Task list:
1: Name the three ways of doing things silently that Mami has discovered, according to the quoted lines in the passage about silence in "Drown."
2: In the passage about silence in "Drown," what does Mami point to in the mornings instead of speaking to Yunior?
3: Please continue the passage about silence in "Drown" from its final sentence.

Interestingly, Yunior is not the only silent character in "Drown." Mami, who used to be a vocal character throughout the previous stories, particularly in "Aguantando," has become more and more silent over the years, as well. Yunior describes this silence early in the story: "She's so quiet that most of the time I'm startled to find her in the apartment. I'll enter a room and she'll stir, detaching herself from the cracking plaster walls, from the stained cabinets, and fright will pass through me like a wire. She has discovered the secret to silence: pouring café without a splash, walking between rooms as if gliding on a cushion of felt, crying without a sound" (94). In these lines, Yunior reflects on Mami's discovery of "the secret to silence," which sets silence up as a practice rather than a character trait. It is a way of living that is sought out, constructed, and maintained through the conscious effort of the character. When Yunior wakes up in the mornings, Mami does not speak to him, and instead wordlessly points to his breakfast that she prepared: "In the mornings I run. My mother is already up, dressing for her housecleaning job. She says nothing to me, would rather point to the mangú she has prepared than speak" (99). It is clear that Yunior shares this trait with his mother, as he operates on a need-to-know basis with everyone around him. When it comes to his relationship with Beto, he never tells his mother the truth of what occurred between them, even though she can clearly see that something is wrong. As a result, his silence turns harmful, as he never gives himself the opportunity to reflect upon the experience, talk about it with someone else, and eventually heal. Instead, he and Mami exist in similar states of silence. Their parallel states are evoked most clearly when they are sitting next to each other on the bus, on the way to the mall: "I recognize like half the kids on the bus. I keep my head buried in my cap, praying that nobody tries to score. She watches the traffic, her hands somewhere inside her purse, doesn't say a word" (96).

Stored entries

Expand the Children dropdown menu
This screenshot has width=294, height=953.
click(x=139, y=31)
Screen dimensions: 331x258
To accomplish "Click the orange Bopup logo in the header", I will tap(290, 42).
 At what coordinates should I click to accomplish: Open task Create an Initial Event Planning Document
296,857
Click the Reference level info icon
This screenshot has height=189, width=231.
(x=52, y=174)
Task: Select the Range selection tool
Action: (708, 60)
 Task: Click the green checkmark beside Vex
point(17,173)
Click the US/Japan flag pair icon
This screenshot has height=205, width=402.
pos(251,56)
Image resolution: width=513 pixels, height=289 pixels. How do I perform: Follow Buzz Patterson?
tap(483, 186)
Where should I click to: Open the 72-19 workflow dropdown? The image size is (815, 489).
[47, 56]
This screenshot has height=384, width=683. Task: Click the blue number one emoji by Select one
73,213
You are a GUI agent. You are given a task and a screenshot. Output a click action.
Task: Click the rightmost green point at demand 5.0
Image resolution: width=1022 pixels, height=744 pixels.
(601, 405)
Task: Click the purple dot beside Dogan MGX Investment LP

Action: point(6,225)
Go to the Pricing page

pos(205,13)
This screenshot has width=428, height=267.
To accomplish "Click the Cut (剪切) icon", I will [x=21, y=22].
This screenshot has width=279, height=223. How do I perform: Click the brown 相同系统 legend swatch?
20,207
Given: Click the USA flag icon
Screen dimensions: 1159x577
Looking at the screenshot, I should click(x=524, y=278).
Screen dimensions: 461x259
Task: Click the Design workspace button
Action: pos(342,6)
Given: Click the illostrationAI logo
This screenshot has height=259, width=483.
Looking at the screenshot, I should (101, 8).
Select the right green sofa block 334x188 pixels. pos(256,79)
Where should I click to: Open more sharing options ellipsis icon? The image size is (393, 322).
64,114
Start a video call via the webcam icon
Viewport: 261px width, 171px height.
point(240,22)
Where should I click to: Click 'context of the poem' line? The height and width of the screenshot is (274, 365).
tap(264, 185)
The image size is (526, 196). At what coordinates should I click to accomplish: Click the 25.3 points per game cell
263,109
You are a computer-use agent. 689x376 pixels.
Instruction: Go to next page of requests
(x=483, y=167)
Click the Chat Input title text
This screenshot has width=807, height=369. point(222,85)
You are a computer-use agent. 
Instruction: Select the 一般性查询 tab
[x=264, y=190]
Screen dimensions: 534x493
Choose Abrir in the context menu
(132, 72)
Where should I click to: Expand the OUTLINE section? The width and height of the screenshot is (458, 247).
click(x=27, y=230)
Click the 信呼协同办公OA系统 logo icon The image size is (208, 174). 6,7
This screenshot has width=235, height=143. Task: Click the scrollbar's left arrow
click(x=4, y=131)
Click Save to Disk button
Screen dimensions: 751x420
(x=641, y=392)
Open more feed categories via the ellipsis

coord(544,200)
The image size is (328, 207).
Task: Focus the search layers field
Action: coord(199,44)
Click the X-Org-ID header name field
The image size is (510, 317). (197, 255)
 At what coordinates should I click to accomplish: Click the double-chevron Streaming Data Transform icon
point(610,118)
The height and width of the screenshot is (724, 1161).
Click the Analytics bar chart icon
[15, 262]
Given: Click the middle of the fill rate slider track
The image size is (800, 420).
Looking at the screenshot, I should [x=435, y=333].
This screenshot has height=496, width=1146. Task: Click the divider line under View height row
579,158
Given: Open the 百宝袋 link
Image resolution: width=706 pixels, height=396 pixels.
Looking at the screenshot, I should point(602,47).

Replies:
1:
- Pouring café without a splash
- Walking between rooms as if gliding on a cushion of felt
- Crying without a sound

2: She points to the mangú she has prepared.

3:
In "Passing and the State in Junot Díaz's 'Drown,'" Dorothy Stringer describes "Drown" as "an important discussion of passing that not only spans racial and sexual strategies but also tracks state strategies for managing racial and sexual difference." In her understanding of the text, Yunior's behavior in the story operates as a direct opposition to the oppressive power of the state: "the narrator's calculated silences preserve ethical possibilities that the state cannot enact, predict, or regulate." In other words, Stringer believes that Yunior stays silent about his criminal activity and his relationship with Beto when talking to others in an attempt to negotiate his queerness and racial identity while living in a state and society where it is only permissible to be white and straight. Because of this, Stringer understands Yunior's silences as part of a larger project of "passing," which she notes "originally meant successfully performing, as an African American of ambiguous phenotype, the role of a white person in a one-drop, Jim-Crow, lynch-law policy." In other words, despite whether or not Yunior identifies as queer, his silences allow him to pass for straight and "normative" in a society where being different will most likely lead to violence or discrimination.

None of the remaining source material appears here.